Protections and Recovery Plans: More survey work is needed to determine if more populations exist and to better determine the size of known populations. Reintroductions of mountain yellow-legged frogs to historically occupied sites may be an option, particularly in the areas of large suitable habitat. However, these specific habitat conditions necessary for reintroductions need to first be defined. Mountain yellow-legged frog populations on National Forest System lands are small, localized, and vulnerable to existing threats; therefore, they need site-specific management attention. Because of the extremely small population size, the species is at risk from local extinction that could result from environmental variation, natural catastrophes such as flood and fire, and chance variation in demographic population parameters. Genetic deterioration and disruption of meta-population dynamics are other concerns related to small population size.
Fuller Mill Creek contains both suitable and historical habitat for mountain yellow-legged frogs. Frogs are known to occupy portions of Fuller Mill Creek within and upstream of the private Pinewood in-holding. Although the habitat within the Fuller Mill Picnic Area is suitable for frogs, there are currently no known occurrences. However, it is possible for frogs to migrate or disperse into downstream suitable habitat. Passive monitoring occurred in 2001 and 2002 after directional signing was installed requesting voluntary avoidance of creeks in both Dark Canyon Campground and Fuller Mill Picnic Area. Employees in casual dress would monitor the creek adjacent to the campground and record all instances of activities in the water. Results of monitoring indicated that visitors chose to recreate in the creek despite interpretive signage and voluntary closure.
During 2003, the San Jacinto Ranger District experienced extreme drought conditions. During this year, portions of the North Fork San Jacinto River that were within Dark Canyon campground were dry. No monitoring of the creek was implemented. Active monitoring efforts in Dark Canyon Campground occurred in 2004. Employees and volunteers again monitored the creek adjacent the campground after greatly increasing the number of directional signage. Monitors were in official uniform and made contacts with the public to request avoidance of the creek. Monitors recorded several observations of forest visitors choosing to ignore requests to avoid the creek. Hikers were seen using the trail along the creek and several campers were discovered swimming in a deep pool upstream of the campground. Active monitoring as described did not occur at Fuller Mill Picnic Area in 2004 or 2005.

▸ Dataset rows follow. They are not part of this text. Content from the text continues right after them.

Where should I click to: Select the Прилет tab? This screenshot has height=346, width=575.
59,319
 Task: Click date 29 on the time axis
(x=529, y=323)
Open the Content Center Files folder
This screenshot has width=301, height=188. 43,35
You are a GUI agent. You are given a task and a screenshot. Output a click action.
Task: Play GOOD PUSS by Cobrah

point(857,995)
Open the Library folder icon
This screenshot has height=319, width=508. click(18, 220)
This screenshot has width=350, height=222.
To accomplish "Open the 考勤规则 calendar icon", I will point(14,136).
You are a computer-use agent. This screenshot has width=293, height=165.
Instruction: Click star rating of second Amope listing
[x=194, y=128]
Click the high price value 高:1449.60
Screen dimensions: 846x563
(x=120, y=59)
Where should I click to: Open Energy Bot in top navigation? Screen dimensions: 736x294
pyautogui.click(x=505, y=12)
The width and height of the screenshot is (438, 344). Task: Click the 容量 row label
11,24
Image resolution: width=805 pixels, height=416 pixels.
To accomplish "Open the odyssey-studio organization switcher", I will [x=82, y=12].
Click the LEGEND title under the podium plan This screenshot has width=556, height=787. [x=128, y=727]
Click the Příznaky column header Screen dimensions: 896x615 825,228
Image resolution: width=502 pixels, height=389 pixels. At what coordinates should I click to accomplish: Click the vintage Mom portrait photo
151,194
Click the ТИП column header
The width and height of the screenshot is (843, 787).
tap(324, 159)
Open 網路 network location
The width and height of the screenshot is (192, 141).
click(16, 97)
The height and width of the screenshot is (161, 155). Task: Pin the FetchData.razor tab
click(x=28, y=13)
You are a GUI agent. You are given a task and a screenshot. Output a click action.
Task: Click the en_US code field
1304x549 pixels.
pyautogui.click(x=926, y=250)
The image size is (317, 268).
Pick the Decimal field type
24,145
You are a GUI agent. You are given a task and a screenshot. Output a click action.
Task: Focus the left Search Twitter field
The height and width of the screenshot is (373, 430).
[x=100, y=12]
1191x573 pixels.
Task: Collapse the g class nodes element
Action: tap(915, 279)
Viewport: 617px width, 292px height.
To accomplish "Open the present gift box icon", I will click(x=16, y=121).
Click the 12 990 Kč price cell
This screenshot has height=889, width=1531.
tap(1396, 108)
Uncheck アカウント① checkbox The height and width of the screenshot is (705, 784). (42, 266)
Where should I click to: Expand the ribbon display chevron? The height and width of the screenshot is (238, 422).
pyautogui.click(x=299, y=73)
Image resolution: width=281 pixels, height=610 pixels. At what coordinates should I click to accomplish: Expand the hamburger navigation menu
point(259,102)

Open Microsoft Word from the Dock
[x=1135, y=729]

In the summer of 2005, Forest Order Number 05-4, dated May 27, 2005, was put into effect to protect mountain yellow-legged frogs in occupied areas within the San Jacinto Ranger District. One citation was issued for violations of this Forest Order during 2005 (Poopatanapong, pers. comm.). Monitoring documentation indicate that there were other violations of the Forest Order that were uncited. However in general, the increased directional and educational signage along with Forest Service presence greatly reduced impacts to the suitable habitat. The 2005 closure included the North Fork San Jacinto River, north of HWY 243, and two eastern tributaries.